« Le magasin, c’est la tentation ultime ». Pourquoi Primark cartonne autant sans faire de vente en ligne ?
Primark affiche une économie éclatante en France, le tout avec une stratégie 100 % en magasin. Loin des ogres Shein ou Vinted en ligne, la présence physique a de nombreux atouts sur lesquels capitalise l’enseigne.
Chaque année, on l’annonce pour mort. Le magasin physique, tout en pierre et en vêtements à tester en cabine, aurait vécu mais ne pourrait plus lutter contre la vente en ligne. Notamment le dragon à trois têtes Shein, Tému, Vinted. Les morts cérébrales de Jennyfer, Camaïeu, San Marina et autres GAP ne feraient que confirmer la tendance… Qui plus que la mode doit vivre avec son temps ? L’époque est au tout Internet.

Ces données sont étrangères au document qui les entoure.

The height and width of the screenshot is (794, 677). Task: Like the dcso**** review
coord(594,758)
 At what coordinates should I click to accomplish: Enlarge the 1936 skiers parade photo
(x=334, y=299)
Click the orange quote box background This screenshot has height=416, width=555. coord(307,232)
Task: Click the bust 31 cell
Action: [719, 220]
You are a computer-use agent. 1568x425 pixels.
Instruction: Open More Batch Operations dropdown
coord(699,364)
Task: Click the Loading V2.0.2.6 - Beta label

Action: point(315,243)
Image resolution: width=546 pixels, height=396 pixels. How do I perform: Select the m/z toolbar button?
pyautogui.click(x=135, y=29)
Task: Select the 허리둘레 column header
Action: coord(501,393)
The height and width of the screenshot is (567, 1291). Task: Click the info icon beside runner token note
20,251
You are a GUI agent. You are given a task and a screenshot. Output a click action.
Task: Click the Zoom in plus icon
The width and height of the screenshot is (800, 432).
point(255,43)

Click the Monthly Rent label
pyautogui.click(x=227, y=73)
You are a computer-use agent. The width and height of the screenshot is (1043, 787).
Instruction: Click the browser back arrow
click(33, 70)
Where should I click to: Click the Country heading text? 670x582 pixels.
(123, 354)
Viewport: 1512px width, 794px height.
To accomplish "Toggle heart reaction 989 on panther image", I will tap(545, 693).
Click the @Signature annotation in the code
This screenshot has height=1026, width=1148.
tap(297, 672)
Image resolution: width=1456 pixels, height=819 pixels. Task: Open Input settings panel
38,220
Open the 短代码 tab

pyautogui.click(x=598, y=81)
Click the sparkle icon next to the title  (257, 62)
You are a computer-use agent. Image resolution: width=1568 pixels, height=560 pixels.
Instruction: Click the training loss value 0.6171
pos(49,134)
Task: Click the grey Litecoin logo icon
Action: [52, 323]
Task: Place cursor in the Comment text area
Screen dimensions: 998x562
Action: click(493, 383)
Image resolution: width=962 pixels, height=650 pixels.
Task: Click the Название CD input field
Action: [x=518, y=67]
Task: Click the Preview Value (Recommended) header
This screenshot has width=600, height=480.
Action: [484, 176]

Loin de ces discours de croque-mort, en France, 80 % des achats de vêtements se font encore après avoir franchi les portes d’une enseigne. Notamment chez Primark et sa santé éclatante, le tout en ne proposant aucune vente en ligne. Seule timide expérience web (toute récente), le clic and collect. Qui demande là encore de venir en magasin. Débarqué en 2013 en France, le géant irlandais a dépassé le milliard d’euros de chiffre d’affaires en 2024, avec une croissance de 16 % en un an. Même hausse pour les bénéfices à 15,5 millions d’euros, contre 12,9 millions en 2023.
« La tentation ultime »
Dans la mode, c’est donc paradoxalement dans les vieux pots qu’on fait les meilleures soupes. « Le magasin, c’est la tentation ultime », se régale Pierre-Louis Desprez, expert en imaginaire de marques. Surtout avec des prix cassés comme chez Primark. « On vient pour trois t-shirts, on repart avec cinq, deux pantalons et un pull… Sur Internet, la tentation est moins forte, les achats sont plus réfléchis. Là, on a fait le déplacement, on veut le rentabiliser » Pour Delphine Dion, professeure de marketing à l’Essec Business School, le consommateur se rêve toujours en Pretty Woman, ressortant du magasin avec trois sacs pleins et des achats plaisir sans queue ni tête, juste parce qu’il peut se le permettre. Le groupe affiche le taux de transformation le plus élevé du marché : huit clients sur dix repartent en ayant acheté.
Une stratégie d’achat compulsif qui rappelle un autre géant des rayons : Ikea. Comme l’ogre suédois, Primark s’implante en France avec quelques magasins, mais énormes en matière de superficie. Plusieurs milliers de mètres carrés « convaincus de leur désirabilité, qui savaient que les consommateurs vont faire le déplacement », poursuit Delphine Dion. Et comme pour Ikea, aller à Primark, c’est avant tout une expérience, une sortie du week-end, l’aventure… « Les magasins sont agréables, les produits mis en valeur, tout est bien indiqué, on trouve de tout », salue Laurence Toy-Riont, Senior Manager chez Pixis Conseils. « Aucune plateforme digitale ne peut reproduire ça », appuie Moïra Cristescu, créatrice de mode de la marque éponyme. Sans compter d’autres avantages : pouvoir toucher le produit, le tester en cabine, checker la découpe. « Primark fait notamment preuve d’une inclusivité réelle dans ses tailles et ses produits », relance l’experte mode.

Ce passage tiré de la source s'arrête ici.